BackPedal is at the start of its existence as a company, so Dunn and his co-founder Richard White are learning as they go along, but so far, with over 40 thefts, they have recovered 85% of stolen bikes, at an average of under 18 hours. If they keep that up, they could solve the problem all together.

"A lot of bike theft is opportunistic," Dunn said. "We're starting to learn more and more about this, but one of the key things is being able to act quickly. We're a 24/7 service. If you can act quickly, it'll still be with the group... that have taken it. The further down the chain it gets, the more likely it is to be have been split or shifted abroad. 

"We busted one house too late, because we hadn't been told about it straight away, and the house was full of [stolen] bikes. The police seized eight or nine but ours had already been stripped down and sold by that point.
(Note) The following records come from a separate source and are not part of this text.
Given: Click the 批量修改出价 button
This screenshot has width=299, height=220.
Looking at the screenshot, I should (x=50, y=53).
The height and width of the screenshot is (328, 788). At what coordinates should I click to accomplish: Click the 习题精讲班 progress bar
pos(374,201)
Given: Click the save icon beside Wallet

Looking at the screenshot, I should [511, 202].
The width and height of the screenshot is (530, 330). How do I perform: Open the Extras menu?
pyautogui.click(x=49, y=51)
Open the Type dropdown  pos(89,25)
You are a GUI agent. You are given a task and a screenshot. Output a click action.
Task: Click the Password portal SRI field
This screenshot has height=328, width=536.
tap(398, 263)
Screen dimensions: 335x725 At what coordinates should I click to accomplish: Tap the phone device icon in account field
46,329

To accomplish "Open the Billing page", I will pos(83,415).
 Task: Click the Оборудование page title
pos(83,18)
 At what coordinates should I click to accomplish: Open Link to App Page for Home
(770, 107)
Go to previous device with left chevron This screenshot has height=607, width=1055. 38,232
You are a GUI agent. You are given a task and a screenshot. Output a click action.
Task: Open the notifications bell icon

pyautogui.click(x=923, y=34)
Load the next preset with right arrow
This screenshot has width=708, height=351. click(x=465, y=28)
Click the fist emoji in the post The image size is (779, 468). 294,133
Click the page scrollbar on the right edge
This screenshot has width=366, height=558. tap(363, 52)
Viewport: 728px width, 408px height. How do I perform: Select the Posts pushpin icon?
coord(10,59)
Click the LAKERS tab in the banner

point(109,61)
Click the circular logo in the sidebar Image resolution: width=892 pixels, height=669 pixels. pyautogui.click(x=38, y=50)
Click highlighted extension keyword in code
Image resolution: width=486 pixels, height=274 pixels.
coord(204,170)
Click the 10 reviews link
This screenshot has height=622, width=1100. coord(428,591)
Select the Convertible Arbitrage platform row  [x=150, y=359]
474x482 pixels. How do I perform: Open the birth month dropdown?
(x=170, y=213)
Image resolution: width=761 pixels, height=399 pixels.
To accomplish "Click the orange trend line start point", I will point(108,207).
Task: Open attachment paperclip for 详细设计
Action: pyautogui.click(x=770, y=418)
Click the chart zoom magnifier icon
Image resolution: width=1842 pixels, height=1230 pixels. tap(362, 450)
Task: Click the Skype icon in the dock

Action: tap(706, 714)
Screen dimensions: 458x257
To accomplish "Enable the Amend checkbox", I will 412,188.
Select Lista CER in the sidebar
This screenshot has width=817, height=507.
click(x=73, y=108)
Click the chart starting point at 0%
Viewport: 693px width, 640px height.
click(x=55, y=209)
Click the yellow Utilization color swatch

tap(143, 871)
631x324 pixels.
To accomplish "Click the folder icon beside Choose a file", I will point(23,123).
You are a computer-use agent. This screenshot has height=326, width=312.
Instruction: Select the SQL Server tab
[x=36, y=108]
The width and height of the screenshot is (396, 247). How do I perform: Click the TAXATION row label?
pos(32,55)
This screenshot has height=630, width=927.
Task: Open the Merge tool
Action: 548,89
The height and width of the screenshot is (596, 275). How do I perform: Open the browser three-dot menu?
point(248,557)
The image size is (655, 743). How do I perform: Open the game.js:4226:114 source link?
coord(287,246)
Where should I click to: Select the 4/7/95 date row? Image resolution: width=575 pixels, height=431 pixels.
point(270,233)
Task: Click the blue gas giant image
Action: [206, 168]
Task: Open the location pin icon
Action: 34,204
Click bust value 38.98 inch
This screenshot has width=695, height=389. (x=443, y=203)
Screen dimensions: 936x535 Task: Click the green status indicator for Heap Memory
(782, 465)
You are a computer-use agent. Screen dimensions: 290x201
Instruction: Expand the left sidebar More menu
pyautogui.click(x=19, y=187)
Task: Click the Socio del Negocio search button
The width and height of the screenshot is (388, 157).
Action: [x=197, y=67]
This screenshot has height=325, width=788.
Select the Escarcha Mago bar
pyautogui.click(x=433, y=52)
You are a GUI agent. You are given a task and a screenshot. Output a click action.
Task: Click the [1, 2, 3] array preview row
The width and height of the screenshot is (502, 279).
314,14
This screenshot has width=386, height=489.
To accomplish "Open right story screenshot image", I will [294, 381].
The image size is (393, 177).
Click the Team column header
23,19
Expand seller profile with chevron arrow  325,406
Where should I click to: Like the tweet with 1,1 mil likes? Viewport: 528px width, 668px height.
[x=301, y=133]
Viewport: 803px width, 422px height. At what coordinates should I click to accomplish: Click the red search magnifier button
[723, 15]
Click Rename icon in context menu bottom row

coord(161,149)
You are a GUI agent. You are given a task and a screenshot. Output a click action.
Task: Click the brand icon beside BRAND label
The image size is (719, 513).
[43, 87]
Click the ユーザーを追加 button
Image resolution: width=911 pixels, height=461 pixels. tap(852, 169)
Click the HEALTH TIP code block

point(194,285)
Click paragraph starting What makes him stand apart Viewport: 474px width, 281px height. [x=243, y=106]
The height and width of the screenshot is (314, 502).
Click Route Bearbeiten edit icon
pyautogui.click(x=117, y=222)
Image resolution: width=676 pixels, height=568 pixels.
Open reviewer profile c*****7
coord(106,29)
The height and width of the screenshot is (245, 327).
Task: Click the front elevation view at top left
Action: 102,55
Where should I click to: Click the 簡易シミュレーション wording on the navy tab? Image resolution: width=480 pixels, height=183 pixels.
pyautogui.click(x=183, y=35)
Getting to them quickly is really important. Before the [thieves] have moved it to someone more professional, or they've wrecked it. Especially with an e-bike, they're going to ride it until the battery goes dead, and then dump it. 

"Some of them get hidden or abandoned, and we can get those pretty routinely. After that, it'll either still be with the thieves, in which case we might approach them. Or it's on private property. We'll weigh up the situation. If it's in a garden or something, we can actually access it, because that's a civil offence rather than a criminal offence."

While there has been a lot of success so far - you just have to look at the company's Instagram to see this - they are still trying to get better at covering all bikes. While a lot of opportunistic theft might be combatted easily, more expensive bikes might prove more difficult to recover; speed is of the essence.

"We're providing a balance between what we can do and what we need to get the police to do," Dunn said. "What is skewing our stats at the moment is that our biggest customer base is delivery riders. We suspect those thefts are a lot more opportunistic. Whereas, if you've got a £10,000 custom Pinarello or something, they're much more likely to have been stolen to order by professional gangs. We don't have enough experience or numbers to speak to that yet."

GPS trackers are essential for the service, which starts from £8.99 a month, including insurance; the trackers cost more to install, from £149, either at a mechanic or at home, and cover only begins once they're in place.

"We deploy multiple trackers onto bikes now," Dunn explained. "One will typically be a GPS and one will be more like a close range beacon or scanner. I'm not worried about not being fast enough to catch the professional thieves, I'm worried about it going inside a building where the GPS can't go out. That's why we're adding in extra trackers now, which can penetrate buildings."

It is sometimes a lot more simple than you might think, Dunn pointed out: "Sometimes you can just knock on a door and ask about the stolen bike. If the thieves realise that something it hot and that you've got resources to make their life difficult, they might as well get rid of it."

Dunn, and BackPedal, have a grand plan of helping make bike theft a much less attractive avenue for petty criminals; I think we all know that that is necessary.

"It's still early days," he said. "There's nothing being done really about this at the moment. Hopefully we can help make stealing bikes less attractive, and encourage GPS trackers, and then maybe down the line there's way less bike theft. At the moment there's a story every other day about some teens using an angle grinder in public.  We want to stop that."